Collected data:

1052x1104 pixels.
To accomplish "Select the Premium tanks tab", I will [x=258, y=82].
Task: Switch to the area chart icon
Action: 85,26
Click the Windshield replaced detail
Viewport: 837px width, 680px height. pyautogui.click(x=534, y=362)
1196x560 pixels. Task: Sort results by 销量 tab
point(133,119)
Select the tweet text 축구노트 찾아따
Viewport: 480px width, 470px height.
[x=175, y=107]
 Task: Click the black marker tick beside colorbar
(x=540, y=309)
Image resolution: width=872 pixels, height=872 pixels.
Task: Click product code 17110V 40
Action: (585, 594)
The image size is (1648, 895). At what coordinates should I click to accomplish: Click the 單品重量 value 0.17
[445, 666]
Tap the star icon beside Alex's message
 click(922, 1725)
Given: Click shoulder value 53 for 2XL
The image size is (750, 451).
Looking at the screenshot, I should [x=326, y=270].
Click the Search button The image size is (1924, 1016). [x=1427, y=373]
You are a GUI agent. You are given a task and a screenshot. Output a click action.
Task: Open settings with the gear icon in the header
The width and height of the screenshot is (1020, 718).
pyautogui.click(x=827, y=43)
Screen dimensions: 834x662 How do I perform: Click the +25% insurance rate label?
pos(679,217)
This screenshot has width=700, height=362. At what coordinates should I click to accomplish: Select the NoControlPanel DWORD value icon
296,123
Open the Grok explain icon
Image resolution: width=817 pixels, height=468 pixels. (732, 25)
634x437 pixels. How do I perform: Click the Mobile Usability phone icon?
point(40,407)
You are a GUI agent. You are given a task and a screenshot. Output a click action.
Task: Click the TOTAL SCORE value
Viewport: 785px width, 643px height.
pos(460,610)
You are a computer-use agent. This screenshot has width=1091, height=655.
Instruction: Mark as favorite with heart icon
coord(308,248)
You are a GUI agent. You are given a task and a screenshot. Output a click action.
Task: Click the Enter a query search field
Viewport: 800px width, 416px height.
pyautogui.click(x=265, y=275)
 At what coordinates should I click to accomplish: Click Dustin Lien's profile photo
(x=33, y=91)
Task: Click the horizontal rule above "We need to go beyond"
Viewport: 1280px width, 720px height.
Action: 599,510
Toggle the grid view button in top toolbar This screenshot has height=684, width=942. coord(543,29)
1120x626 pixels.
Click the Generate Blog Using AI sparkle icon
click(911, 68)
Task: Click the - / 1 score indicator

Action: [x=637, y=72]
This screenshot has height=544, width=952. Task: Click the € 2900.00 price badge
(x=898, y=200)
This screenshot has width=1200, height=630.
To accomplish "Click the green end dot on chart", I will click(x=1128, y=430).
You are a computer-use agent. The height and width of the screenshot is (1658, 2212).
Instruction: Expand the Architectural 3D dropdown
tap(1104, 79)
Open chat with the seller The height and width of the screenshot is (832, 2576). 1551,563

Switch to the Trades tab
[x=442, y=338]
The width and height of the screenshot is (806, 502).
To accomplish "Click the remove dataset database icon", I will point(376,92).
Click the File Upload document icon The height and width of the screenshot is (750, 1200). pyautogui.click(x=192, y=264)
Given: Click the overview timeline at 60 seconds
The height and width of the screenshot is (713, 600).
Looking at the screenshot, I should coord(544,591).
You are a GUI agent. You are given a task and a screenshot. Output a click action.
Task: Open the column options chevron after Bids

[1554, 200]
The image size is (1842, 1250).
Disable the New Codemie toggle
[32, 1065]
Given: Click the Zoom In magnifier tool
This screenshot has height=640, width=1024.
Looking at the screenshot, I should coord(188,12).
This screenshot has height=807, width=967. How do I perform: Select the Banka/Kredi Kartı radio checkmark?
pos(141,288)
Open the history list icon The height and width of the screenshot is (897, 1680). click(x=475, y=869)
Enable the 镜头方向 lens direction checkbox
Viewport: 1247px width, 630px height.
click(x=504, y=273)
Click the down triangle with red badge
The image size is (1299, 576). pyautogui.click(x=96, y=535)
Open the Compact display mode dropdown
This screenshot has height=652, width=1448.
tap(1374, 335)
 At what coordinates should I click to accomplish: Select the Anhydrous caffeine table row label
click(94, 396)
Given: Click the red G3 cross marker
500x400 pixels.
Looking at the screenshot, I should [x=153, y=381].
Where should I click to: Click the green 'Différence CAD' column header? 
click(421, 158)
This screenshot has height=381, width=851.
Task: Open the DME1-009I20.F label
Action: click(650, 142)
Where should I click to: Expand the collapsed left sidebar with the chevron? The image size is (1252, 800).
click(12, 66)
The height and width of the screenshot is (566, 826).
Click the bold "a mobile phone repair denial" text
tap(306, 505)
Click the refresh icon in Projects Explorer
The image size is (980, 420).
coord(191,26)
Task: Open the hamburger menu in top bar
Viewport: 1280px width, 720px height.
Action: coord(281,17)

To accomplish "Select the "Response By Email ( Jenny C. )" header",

Directions:
Quote all the records exactly, please, leaving none out.

Reply:
1052x1104 pixels.
To accomplish "Select the Premium tanks tab", I will [x=258, y=82].
Task: Switch to the area chart icon
Action: 85,26
Click the Windshield replaced detail
Viewport: 837px width, 680px height. pyautogui.click(x=534, y=362)
1196x560 pixels. Task: Sort results by 销量 tab
point(133,119)
Select the tweet text 축구노트 찾아따
Viewport: 480px width, 470px height.
[x=175, y=107]
 Task: Click the black marker tick beside colorbar
(x=540, y=309)
Image resolution: width=872 pixels, height=872 pixels.
Task: Click product code 17110V 40
Action: (585, 594)
The image size is (1648, 895). At what coordinates should I click to accomplish: Click the 單品重量 value 0.17
[445, 666]
Tap the star icon beside Alex's message
 click(922, 1725)
Given: Click shoulder value 53 for 2XL
The image size is (750, 451).
Looking at the screenshot, I should [x=326, y=270].
Click the Search button The image size is (1924, 1016). [x=1427, y=373]
You are a GUI agent. You are given a task and a screenshot. Output a click action.
Task: Open settings with the gear icon in the header
The width and height of the screenshot is (1020, 718).
pyautogui.click(x=827, y=43)
Screen dimensions: 834x662 How do I perform: Click the +25% insurance rate label?
pos(679,217)
This screenshot has width=700, height=362. At what coordinates should I click to accomplish: Select the NoControlPanel DWORD value icon
296,123
Open the Grok explain icon
Image resolution: width=817 pixels, height=468 pixels. (732, 25)
634x437 pixels. How do I perform: Click the Mobile Usability phone icon?
point(40,407)
You are a GUI agent. You are given a task and a screenshot. Output a click action.
Task: Click the TOTAL SCORE value
Viewport: 785px width, 643px height.
pos(460,610)
You are a computer-use agent. This screenshot has width=1091, height=655.
Instruction: Mark as favorite with heart icon
coord(308,248)
You are a GUI agent. You are given a task and a screenshot. Output a click action.
Task: Click the Enter a query search field
Viewport: 800px width, 416px height.
pyautogui.click(x=265, y=275)
 At what coordinates should I click to accomplish: Click Dustin Lien's profile photo
(x=33, y=91)
Task: Click the horizontal rule above "We need to go beyond"
Viewport: 1280px width, 720px height.
Action: 599,510
Toggle the grid view button in top toolbar This screenshot has height=684, width=942. coord(543,29)
1120x626 pixels.
Click the Generate Blog Using AI sparkle icon
click(911, 68)
Task: Click the - / 1 score indicator

Action: [x=637, y=72]
This screenshot has height=544, width=952. Task: Click the € 2900.00 price badge
(x=898, y=200)
This screenshot has width=1200, height=630.
To accomplish "Click the green end dot on chart", I will click(x=1128, y=430).
You are a computer-use agent. The height and width of the screenshot is (1658, 2212).
Instruction: Expand the Architectural 3D dropdown
tap(1104, 79)
Open chat with the seller The height and width of the screenshot is (832, 2576). 1551,563

Switch to the Trades tab
[x=442, y=338]
The width and height of the screenshot is (806, 502).
To accomplish "Click the remove dataset database icon", I will point(376,92).
Click the File Upload document icon The height and width of the screenshot is (750, 1200). pyautogui.click(x=192, y=264)
Given: Click the overview timeline at 60 seconds
The height and width of the screenshot is (713, 600).
Looking at the screenshot, I should coord(544,591).
You are a GUI agent. You are given a task and a screenshot. Output a click action.
Task: Open the column options chevron after Bids

[1554, 200]
The image size is (1842, 1250).
Disable the New Codemie toggle
[32, 1065]
Given: Click the Zoom In magnifier tool
This screenshot has height=640, width=1024.
Looking at the screenshot, I should coord(188,12).
This screenshot has height=807, width=967. How do I perform: Select the Banka/Kredi Kartı radio checkmark?
pos(141,288)
Open the history list icon The height and width of the screenshot is (897, 1680). click(x=475, y=869)
Enable the 镜头方向 lens direction checkbox
Viewport: 1247px width, 630px height.
click(x=504, y=273)
Click the down triangle with red badge
The image size is (1299, 576). pyautogui.click(x=96, y=535)
Open the Compact display mode dropdown
This screenshot has height=652, width=1448.
tap(1374, 335)
 At what coordinates should I click to accomplish: Select the Anhydrous caffeine table row label
click(94, 396)
Given: Click the red G3 cross marker
500x400 pixels.
Looking at the screenshot, I should [x=153, y=381].
Where should I click to: Click the green 'Différence CAD' column header? 
click(421, 158)
This screenshot has height=381, width=851.
Task: Open the DME1-009I20.F label
Action: click(650, 142)
Where should I click to: Expand the collapsed left sidebar with the chevron? The image size is (1252, 800).
click(12, 66)
The height and width of the screenshot is (566, 826).
Click the bold "a mobile phone repair denial" text
tap(306, 505)
Click the refresh icon in Projects Explorer
The image size is (980, 420).
coord(191,26)
Task: Open the hamburger menu in top bar
Viewport: 1280px width, 720px height.
Action: coord(281,17)

To accomplish "Select the "Response By Email ( Jenny C. )" header",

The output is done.